The Democratic People's Republic of Korea (DPRK) has shown a US delegation its "nuclear deterrent" capability, South Korea's Yonhap News Agency quoted DPRK's official Korean Central News Agency (KCNA) as reporting Saturday.  

The US delegation, of US congressmen and former government officials, visited the DPRK from Tuesday to Saturday. It was led by John Lewis, an arms control expert at Stanford University, and included Sigfried Hecker, who served from 1985 to 1997 as director of the Los Alamos National Laboratory which produced the first US nuclear bomb and still constructs nuclear weapons.

 

"As everybody knows, the United States compelled the DPRK to build nuclear deterrent (capability).
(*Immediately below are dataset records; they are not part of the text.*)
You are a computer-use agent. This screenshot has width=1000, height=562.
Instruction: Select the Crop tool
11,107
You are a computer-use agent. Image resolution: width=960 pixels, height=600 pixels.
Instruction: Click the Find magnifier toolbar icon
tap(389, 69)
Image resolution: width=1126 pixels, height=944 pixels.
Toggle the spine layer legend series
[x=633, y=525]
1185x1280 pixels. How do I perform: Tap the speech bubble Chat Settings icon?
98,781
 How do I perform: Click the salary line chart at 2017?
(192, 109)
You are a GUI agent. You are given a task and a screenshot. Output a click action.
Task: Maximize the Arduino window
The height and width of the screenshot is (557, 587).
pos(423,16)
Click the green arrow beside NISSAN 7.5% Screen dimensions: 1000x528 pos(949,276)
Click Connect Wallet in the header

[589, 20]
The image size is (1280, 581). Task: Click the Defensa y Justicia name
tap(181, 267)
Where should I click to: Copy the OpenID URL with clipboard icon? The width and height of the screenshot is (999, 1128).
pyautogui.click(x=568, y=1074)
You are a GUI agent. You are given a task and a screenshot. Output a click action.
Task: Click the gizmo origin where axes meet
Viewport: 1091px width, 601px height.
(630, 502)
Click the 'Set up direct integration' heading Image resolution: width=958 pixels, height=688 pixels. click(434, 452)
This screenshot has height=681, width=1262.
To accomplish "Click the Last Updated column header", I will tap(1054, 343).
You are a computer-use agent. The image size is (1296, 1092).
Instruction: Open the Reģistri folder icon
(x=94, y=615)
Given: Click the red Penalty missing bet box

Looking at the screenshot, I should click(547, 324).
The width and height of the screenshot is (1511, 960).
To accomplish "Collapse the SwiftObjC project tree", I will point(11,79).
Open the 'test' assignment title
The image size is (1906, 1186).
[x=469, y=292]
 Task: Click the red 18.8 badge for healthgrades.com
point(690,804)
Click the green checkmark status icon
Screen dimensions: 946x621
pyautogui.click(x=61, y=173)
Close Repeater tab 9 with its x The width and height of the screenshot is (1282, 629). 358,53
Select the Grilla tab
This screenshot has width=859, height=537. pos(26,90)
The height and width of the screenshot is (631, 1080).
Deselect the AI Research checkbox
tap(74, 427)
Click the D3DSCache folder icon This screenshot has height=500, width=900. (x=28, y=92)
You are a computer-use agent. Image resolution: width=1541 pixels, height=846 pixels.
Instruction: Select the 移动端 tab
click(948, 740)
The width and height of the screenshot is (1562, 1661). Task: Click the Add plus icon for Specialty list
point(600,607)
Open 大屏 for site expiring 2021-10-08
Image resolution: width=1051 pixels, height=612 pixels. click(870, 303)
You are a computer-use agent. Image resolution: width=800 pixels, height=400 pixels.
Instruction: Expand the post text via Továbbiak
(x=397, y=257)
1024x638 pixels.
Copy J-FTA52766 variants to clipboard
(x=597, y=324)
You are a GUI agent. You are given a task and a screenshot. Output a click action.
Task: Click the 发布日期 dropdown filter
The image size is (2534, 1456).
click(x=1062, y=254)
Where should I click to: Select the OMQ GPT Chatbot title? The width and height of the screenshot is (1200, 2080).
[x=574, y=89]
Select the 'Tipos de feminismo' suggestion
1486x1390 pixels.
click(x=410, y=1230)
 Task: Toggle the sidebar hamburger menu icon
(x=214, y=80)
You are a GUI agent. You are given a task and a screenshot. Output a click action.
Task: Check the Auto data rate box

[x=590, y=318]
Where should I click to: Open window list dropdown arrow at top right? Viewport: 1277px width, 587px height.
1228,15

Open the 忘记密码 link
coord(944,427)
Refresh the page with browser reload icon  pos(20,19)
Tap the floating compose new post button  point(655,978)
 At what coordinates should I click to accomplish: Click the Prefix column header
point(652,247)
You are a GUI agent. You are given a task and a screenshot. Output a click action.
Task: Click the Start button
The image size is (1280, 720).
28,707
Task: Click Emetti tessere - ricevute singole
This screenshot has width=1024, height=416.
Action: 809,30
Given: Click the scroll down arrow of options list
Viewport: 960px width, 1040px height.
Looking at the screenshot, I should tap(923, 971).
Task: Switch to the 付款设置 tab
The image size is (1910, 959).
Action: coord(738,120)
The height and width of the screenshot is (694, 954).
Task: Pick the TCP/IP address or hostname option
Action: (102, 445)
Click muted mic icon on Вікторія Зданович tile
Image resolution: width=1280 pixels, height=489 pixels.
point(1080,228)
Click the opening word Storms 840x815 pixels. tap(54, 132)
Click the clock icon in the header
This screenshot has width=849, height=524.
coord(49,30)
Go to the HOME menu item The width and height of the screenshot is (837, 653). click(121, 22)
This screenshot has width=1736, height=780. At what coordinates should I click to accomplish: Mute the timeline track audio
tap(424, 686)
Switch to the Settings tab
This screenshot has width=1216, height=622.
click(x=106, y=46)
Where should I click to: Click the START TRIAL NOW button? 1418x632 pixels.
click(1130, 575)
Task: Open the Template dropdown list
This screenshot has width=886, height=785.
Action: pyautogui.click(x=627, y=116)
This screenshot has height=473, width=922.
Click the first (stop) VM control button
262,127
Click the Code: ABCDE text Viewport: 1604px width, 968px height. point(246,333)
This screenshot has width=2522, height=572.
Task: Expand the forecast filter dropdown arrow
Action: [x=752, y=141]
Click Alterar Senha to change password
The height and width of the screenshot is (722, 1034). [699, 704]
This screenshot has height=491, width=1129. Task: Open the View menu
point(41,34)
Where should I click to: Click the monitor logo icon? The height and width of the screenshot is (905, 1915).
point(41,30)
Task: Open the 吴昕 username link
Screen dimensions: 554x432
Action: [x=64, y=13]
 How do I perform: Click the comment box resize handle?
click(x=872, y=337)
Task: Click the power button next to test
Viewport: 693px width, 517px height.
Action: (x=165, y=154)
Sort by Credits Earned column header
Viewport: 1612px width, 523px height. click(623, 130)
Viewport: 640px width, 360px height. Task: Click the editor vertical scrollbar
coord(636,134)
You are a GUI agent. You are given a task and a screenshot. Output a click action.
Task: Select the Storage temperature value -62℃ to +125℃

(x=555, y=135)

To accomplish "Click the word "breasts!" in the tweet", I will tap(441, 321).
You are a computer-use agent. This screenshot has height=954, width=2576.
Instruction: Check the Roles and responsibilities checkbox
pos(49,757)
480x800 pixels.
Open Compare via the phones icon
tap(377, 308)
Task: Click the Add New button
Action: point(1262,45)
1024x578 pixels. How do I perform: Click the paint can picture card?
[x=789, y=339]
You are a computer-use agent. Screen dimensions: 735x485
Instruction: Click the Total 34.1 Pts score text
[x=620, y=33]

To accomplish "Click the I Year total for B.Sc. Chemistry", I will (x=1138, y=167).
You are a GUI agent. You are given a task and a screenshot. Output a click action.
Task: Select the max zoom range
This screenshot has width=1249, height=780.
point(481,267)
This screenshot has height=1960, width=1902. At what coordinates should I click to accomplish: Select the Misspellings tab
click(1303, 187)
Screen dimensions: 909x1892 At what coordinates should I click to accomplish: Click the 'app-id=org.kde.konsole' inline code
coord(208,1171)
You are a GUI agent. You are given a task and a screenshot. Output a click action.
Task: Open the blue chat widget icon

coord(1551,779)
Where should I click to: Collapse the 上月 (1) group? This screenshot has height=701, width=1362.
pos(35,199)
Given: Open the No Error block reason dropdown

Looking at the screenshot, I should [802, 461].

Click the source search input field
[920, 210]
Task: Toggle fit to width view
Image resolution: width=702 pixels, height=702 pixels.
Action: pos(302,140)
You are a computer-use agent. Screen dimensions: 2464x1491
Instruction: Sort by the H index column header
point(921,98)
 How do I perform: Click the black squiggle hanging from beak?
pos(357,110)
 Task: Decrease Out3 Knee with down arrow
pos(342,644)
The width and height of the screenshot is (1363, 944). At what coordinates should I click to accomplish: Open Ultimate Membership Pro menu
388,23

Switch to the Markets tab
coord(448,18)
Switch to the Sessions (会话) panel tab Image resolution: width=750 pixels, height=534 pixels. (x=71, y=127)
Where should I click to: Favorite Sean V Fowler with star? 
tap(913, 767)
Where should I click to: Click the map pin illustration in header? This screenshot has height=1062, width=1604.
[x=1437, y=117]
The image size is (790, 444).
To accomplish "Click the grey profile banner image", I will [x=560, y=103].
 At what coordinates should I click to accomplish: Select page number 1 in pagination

We showed this to Lewis and his party this time," a DPRK Foreign Ministry spokesman was cited.

 

The spokesman said the delegation was shown the DPRK's "nuclear deterrent" capability at Yongbyon, 90 km north of Pyongyang, to dispel media reports questioning DPRK's nuclear capability.

 

"The permission given by the DPRK to it (the delegation) to visit the facility was aimed at giving the Americans an opportunity to confirm the reality by themselves and ensure transparency as speculative reports and ambiguous information about the DPRK's nuclear activities are throwing hurdles in the way of settling the pending nuclear issue," the spokesman said.

 

"Transparency serves as a basis of realistic thinking and, at the same time, a basis for resolving the issue," the spokesman said. "We never employ a sleight of hand."

 

He also noted that the Americans visited Yongbyon as guests, not inspectors.

 

But he gave no indication how the DPRK displayed its nuclear deterrent force.

 

Pyongyang said last summer that it completed the reprocessing of 8,000 spent nuclear fuel rods.

 

On Tuesday, the DPRK said it is set to refrain from testing and producing nuclear weapons and even to stop operating its nuclear power industry for peaceful purpose as measures in the first phase of a package solution it proposed to settle the nuclear issue.

 

In the package solution, the DPRK says it will scrap its nuclear weapons program if Washington removes it from a US list of terrorism-sponsoring nations, resumes supplies of heavy fuel oil to it, normalizes relations and provides economic assistance.